1 T extra-virgin olive oil
2 t curry powder
2 medium yellow squash, chopped (3 cups)
1 large onion, coarsely chopped
3 cups lower-sodium chicken broth
1 (15.5-ounce) can chickpeas, rinsed and drained
Salt and freshly ground black pepper
1/2 cup low-fat or non-fat plain yogurt
2 T chopped fresh basil
In a large saucepan, heat oil over medium-high heat. Add curry powder and cook, stirring, until fragrant, about 30 seconds.
Stir in squash and onion, cover, and reduce the heat to medium. Cook, stirring occasionally, until squash is softened, about 8 minutes.
Add broth and chickpeas, bring to a simmer, and remove from the heat.

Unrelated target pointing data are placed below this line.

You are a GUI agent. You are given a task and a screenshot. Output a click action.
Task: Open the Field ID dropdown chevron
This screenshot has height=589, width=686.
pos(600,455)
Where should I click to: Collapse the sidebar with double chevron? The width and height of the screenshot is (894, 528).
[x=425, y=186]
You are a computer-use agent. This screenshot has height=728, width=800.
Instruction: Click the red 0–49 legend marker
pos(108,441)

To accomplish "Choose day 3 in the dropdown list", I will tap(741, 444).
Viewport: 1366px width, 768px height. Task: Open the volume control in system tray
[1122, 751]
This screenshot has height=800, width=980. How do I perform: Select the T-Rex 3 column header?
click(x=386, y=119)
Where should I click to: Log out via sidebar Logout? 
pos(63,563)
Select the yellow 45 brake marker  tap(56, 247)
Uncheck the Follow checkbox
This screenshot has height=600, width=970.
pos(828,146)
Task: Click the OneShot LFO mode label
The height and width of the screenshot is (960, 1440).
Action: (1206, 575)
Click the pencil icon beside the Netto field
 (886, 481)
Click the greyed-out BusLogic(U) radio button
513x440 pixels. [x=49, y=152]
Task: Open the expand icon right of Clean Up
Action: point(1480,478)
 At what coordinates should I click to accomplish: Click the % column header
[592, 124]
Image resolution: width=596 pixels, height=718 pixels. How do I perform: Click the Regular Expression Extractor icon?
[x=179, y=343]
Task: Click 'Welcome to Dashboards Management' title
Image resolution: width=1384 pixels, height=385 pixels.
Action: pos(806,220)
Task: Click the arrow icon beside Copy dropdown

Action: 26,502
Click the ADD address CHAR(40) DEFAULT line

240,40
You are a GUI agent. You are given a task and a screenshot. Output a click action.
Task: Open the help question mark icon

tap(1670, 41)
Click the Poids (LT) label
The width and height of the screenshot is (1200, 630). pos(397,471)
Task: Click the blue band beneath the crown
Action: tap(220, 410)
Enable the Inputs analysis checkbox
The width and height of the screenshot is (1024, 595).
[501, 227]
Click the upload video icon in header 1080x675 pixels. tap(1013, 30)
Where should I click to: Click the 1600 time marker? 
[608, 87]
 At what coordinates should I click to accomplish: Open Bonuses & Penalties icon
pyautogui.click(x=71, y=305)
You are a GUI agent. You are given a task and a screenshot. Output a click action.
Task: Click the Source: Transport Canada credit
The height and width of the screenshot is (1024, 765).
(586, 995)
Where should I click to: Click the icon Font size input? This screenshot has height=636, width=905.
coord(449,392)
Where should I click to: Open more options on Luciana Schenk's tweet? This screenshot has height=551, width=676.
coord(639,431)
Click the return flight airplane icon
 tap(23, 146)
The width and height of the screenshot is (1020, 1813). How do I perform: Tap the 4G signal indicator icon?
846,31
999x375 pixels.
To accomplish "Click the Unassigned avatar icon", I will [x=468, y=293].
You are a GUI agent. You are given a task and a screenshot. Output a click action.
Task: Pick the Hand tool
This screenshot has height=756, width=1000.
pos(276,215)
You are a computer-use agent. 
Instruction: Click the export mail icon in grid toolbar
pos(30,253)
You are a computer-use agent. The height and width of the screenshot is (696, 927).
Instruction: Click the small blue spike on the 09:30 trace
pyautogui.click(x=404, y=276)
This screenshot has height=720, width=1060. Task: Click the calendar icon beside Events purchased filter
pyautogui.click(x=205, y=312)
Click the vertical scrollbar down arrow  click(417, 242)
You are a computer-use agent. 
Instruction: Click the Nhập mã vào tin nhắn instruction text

Transfer 2 cups of the soup to a blender (or a stick blender works great too) and puree until smooth. Return pureed soup to the pan with the rest of the soup and stir to combine. Season with salt and pepper to taste.
Transfer soup to a covered container and refrigerate until chilled, about 45 minutes.
Divide soup amoung 4 bowls, top with a dollop of yogurt and a sprinkling of basil, and serve.
Makes 4 servings
Yum. What a fabulous soup! We ate this soup warm today because it might as well be Fall here in Seattle. But leftovers were popped into the fridge and we'll try it chilled tomorrow.